# [Instructions for the task]
Once you find the line with "Screen dimensions: 1080x529" in the data that follows, repeat it and every line after it exactly, through the line with "You are a computer-use agent. The image".

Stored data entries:

------------------------------------

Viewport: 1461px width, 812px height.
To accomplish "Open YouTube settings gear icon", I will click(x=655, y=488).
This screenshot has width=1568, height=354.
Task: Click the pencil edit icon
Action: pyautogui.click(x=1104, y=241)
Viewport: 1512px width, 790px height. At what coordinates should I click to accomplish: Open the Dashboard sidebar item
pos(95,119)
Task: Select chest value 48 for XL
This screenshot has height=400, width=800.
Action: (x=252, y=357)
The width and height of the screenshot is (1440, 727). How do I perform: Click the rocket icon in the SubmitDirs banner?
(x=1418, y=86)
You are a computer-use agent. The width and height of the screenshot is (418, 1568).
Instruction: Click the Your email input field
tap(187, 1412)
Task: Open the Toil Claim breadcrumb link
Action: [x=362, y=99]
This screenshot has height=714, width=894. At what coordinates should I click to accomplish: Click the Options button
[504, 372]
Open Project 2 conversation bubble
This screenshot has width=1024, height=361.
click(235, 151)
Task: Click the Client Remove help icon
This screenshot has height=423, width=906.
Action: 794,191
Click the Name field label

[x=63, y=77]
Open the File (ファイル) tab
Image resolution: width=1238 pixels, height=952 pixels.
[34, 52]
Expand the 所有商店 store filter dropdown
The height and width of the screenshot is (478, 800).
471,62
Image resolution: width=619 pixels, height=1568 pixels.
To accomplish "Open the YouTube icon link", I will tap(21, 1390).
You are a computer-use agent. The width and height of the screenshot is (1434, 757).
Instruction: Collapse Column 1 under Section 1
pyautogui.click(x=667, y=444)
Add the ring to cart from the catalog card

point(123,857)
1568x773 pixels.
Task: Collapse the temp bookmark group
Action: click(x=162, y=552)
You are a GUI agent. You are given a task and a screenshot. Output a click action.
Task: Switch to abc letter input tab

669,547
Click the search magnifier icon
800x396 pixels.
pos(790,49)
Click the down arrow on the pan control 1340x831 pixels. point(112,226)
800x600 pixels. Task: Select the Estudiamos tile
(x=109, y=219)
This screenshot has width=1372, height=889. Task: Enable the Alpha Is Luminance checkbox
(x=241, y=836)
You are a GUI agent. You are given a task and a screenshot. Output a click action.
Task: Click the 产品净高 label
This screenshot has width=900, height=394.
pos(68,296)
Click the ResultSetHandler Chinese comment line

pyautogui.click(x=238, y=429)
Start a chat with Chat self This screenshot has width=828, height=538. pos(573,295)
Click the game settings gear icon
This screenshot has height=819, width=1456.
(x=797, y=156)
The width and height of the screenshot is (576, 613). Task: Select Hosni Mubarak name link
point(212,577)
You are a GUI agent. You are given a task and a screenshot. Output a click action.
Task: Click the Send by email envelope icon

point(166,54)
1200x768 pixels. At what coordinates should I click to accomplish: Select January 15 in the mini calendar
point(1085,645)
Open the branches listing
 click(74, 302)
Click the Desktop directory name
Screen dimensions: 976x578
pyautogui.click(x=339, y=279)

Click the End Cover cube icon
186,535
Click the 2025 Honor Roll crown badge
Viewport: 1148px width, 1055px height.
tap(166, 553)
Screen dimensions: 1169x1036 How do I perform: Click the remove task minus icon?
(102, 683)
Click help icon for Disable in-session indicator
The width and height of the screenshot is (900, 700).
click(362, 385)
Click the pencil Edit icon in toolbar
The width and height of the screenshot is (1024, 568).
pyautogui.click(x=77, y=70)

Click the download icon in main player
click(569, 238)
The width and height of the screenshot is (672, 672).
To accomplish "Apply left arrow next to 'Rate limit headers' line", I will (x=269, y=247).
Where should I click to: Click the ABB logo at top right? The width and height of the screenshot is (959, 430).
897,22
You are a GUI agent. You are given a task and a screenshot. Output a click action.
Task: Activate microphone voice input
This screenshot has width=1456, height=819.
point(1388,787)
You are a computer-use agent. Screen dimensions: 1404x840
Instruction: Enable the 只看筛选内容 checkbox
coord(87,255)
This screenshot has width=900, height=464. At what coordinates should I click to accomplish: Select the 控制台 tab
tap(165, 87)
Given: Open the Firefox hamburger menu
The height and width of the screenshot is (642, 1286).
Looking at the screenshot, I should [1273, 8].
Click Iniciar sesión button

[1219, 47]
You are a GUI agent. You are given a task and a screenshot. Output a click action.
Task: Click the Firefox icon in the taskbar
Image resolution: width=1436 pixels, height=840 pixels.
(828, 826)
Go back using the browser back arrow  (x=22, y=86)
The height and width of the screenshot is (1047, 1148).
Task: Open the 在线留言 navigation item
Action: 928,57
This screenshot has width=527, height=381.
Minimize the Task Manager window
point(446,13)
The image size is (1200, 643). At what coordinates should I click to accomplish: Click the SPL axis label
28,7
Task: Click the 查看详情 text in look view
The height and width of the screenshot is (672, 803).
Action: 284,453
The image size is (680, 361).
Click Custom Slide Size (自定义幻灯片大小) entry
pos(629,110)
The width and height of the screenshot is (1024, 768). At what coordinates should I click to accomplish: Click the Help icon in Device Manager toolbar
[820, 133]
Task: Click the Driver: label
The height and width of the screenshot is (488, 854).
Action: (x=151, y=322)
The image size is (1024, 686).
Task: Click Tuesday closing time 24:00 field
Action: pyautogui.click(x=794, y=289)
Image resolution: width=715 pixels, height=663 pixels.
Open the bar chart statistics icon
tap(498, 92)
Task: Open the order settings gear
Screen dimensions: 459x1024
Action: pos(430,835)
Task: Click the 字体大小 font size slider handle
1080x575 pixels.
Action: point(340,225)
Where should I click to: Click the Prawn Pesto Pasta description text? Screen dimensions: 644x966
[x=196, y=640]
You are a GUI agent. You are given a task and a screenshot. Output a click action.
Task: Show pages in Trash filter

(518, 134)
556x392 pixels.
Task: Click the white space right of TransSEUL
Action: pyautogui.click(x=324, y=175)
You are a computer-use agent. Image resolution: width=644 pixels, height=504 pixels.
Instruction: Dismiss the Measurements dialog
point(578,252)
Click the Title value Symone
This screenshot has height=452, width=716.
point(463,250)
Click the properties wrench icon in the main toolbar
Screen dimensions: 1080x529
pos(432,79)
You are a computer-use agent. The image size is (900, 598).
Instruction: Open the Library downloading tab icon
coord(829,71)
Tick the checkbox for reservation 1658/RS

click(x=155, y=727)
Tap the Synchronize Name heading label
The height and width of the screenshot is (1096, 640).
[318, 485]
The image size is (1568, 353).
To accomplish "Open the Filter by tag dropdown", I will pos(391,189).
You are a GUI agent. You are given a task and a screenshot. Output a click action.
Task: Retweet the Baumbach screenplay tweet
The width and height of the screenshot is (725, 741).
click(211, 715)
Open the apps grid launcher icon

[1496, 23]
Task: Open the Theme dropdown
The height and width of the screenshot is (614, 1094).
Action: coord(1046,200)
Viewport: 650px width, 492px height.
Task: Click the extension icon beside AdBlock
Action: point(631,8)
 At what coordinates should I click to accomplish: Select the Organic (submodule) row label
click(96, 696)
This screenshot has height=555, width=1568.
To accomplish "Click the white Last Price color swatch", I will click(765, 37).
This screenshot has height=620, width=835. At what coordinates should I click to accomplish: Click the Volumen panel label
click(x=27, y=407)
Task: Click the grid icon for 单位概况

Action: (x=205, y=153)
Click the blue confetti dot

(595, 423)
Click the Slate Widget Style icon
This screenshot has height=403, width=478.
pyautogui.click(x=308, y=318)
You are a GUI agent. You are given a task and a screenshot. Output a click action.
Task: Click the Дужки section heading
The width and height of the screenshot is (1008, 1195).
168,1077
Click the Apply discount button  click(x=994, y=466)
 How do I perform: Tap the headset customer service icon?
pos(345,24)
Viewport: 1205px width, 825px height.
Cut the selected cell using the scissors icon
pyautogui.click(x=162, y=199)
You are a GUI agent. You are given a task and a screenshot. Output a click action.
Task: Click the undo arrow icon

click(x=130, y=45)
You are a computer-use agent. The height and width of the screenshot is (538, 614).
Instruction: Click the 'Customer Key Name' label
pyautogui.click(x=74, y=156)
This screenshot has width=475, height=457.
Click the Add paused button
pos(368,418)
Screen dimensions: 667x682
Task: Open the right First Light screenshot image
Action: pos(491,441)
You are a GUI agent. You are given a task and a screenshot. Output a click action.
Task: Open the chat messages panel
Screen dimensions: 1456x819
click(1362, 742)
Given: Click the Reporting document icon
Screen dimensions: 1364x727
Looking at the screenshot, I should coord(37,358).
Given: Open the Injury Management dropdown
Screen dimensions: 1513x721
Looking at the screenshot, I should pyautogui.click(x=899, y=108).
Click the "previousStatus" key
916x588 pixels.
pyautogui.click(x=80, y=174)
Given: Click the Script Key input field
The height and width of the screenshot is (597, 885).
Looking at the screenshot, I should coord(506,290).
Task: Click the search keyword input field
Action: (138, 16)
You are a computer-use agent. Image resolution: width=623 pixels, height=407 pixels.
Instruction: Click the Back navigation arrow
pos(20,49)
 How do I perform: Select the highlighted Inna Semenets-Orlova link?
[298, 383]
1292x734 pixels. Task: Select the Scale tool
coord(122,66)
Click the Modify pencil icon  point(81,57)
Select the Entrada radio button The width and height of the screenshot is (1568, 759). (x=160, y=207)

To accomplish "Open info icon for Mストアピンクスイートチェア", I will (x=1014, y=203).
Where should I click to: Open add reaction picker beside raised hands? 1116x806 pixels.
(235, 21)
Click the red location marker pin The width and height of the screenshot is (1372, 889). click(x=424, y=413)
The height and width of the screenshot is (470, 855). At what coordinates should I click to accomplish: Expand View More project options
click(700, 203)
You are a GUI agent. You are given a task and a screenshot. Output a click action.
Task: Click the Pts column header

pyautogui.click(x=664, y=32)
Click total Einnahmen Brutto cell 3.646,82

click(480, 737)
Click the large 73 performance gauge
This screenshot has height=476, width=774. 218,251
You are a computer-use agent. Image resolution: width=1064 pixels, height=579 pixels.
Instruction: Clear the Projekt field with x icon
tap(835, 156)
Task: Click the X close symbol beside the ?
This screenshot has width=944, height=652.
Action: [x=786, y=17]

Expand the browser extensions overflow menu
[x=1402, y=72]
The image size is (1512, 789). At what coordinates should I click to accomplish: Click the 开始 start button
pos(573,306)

------------------------------------

# [Answer area]
Screen dimensions: 1080x529
pos(432,79)
You are a computer-use agent. The image size is (900, 598).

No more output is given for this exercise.